Cape Verde's tourism industry battered by coronavirus pandemic

A general view of a beach in Tarrafal, Cape Verde, on April 14, 2021

With its pristine beaches and luxury resorts, Cape Verde is a tourist's paradise

But the tropical Atlantic island off Senegal has been struggling since the coronavirus pandemic with few tourists arriving.

While many hotels are shuttered the new Pensao Por Do Sol recently opened its doors.

The hotel's opening day should have been in December when the year-end tourist season kicks into gear. It was then delayed until February and postponed again, and has now only just taken place.

"We're worried," said hotel manager Maya Duarte.

"We're afraid that if we stay open, we won't have any income and be unable to pay the staff."

The solution, she said, was to ease dependence on vacationers from Europe.

"We can't expect just Europeans to come here -- we have to invest locally."

Silvio Antonio Lopes Borge sells trinkets and postcards. Due to Covid, he has lost 80 percent of his income. He says can no longer afford his two-year-old son's playgroup.

"We play together -- at least he's happy," he said. "And it's free."

"Before, I was able to put aside savings.

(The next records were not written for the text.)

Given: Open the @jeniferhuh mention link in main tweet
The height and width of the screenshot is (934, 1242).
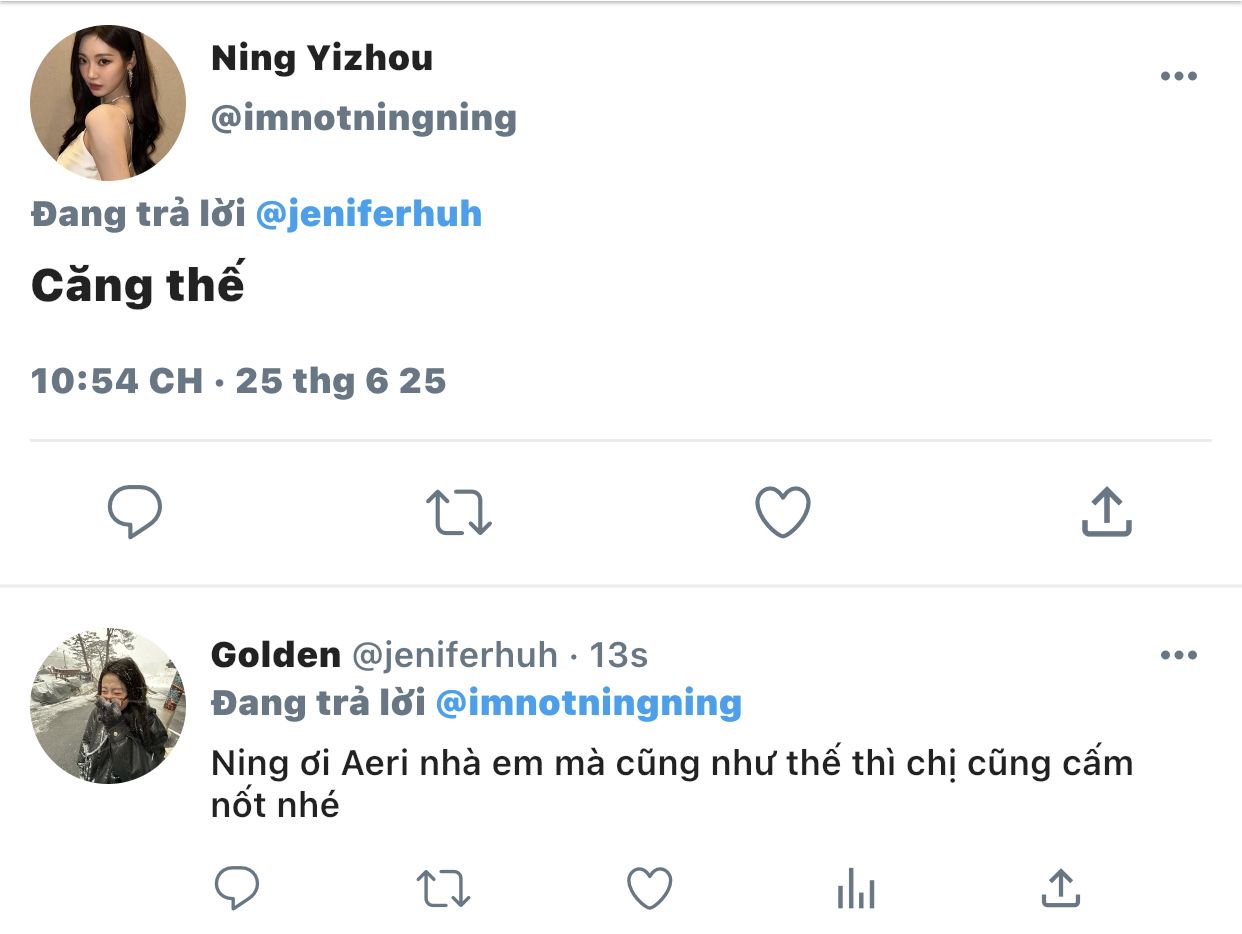Looking at the screenshot, I should click(369, 214).
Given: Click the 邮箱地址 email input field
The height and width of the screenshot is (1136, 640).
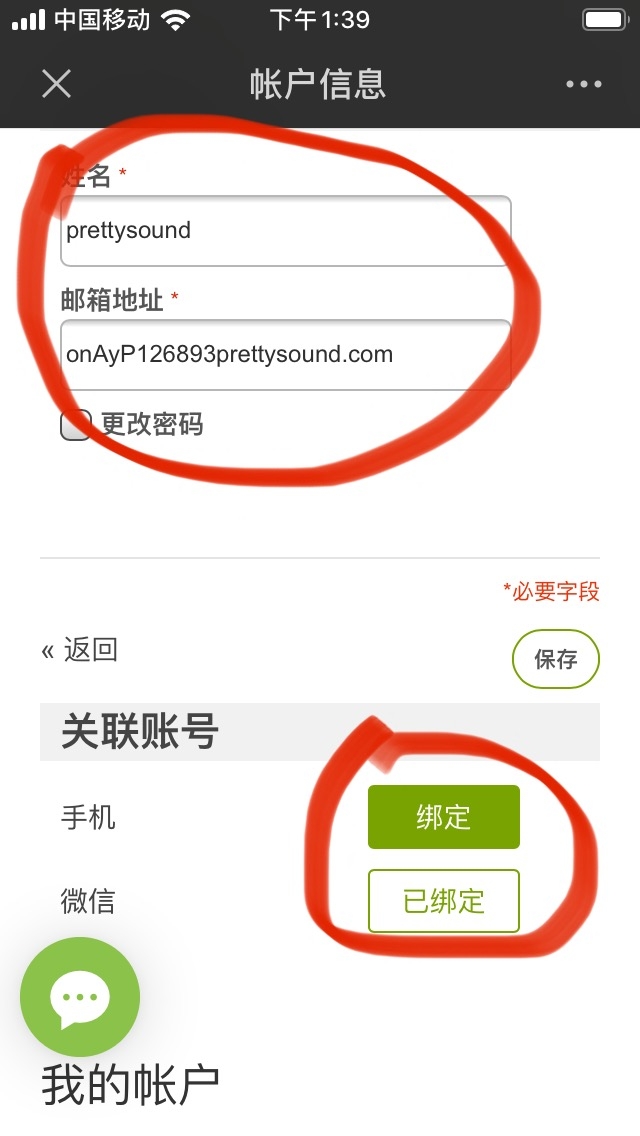Looking at the screenshot, I should [286, 355].
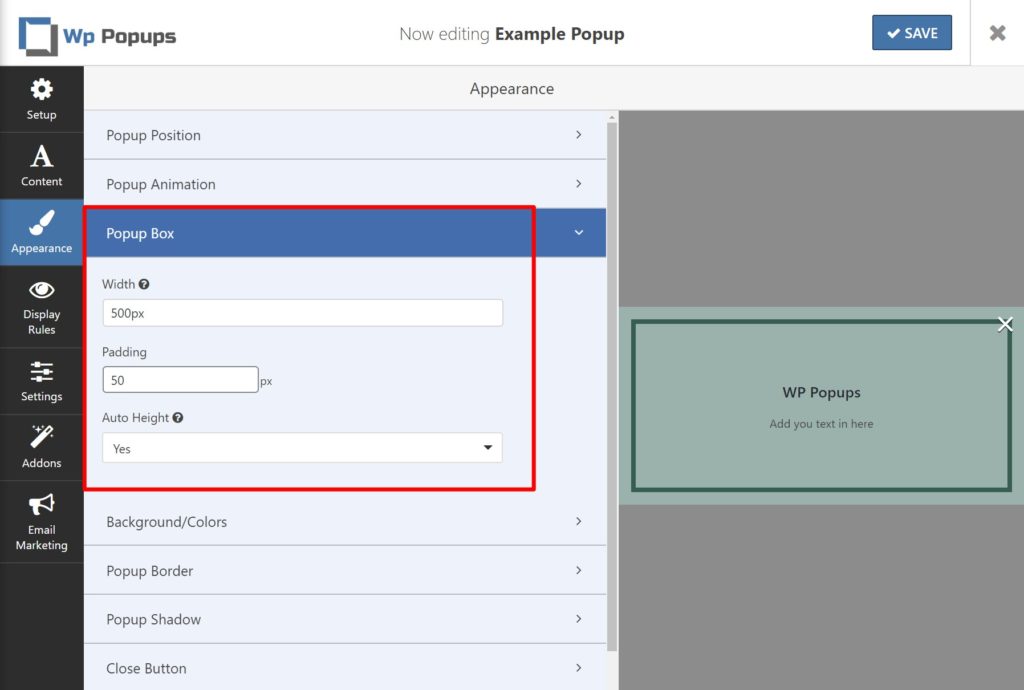Open the Width help tooltip icon

[x=146, y=284]
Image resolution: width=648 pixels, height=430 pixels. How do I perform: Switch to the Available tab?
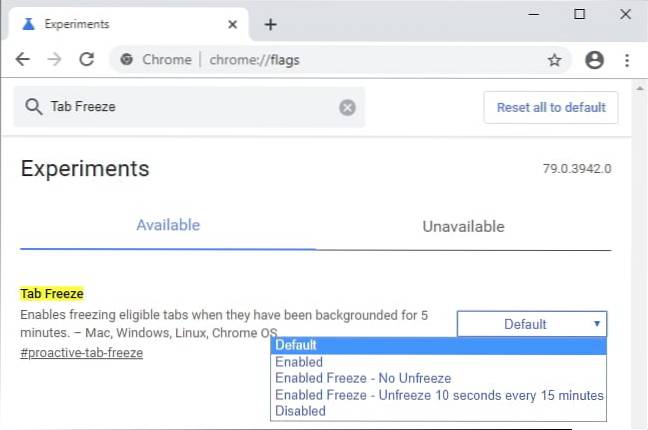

Now I don't have enough to live on," he said.

He agrees with Duarte that the local economy needs to be strengthened by investing in fishing and agriculture.

Lacking freshwater and arable land, Cape Verde has to import 90 percent of what it consumes.

The crushing impact of the pandemic has brought home to many how dependent Cape Verde is on distant Europe, said economist Jose Agnelo Sanches.

"The future lies with diversifying the economy" and trading more with Africa, he said. "And we have to develop strengths in other sectors, such as agriculture and fishing."

Tourists, drawn to Cape Verde's gentle hospitality, year-round warmth and turquoise seas, account for a full quarter of the country's gross domestic product (GDP).

After growth of 4.5 percent in 2018 and 5.7 percent in 2019, the former Portuguese colony suffered a record slump last year -- a retraction of 14.8 percent.

While the island is struggling from the effects of the pandemic, the tourists who have been able to travel to the former Portuguese colony are enjoying the sights without the crowds.

"We made a reservation on, we went to the hotel but it is closed, so it's a bit of a hassle in that sense," said Portuguese tourist Miguel Almeida.

"But at the same time, it's true that we take advantage of the city because there aren't that many people. "

The pandemic has had, relatively speaking, only a limited medical effect on Cape Verde -- the country has recorded 19,780 cases, of which 188 have been fatal.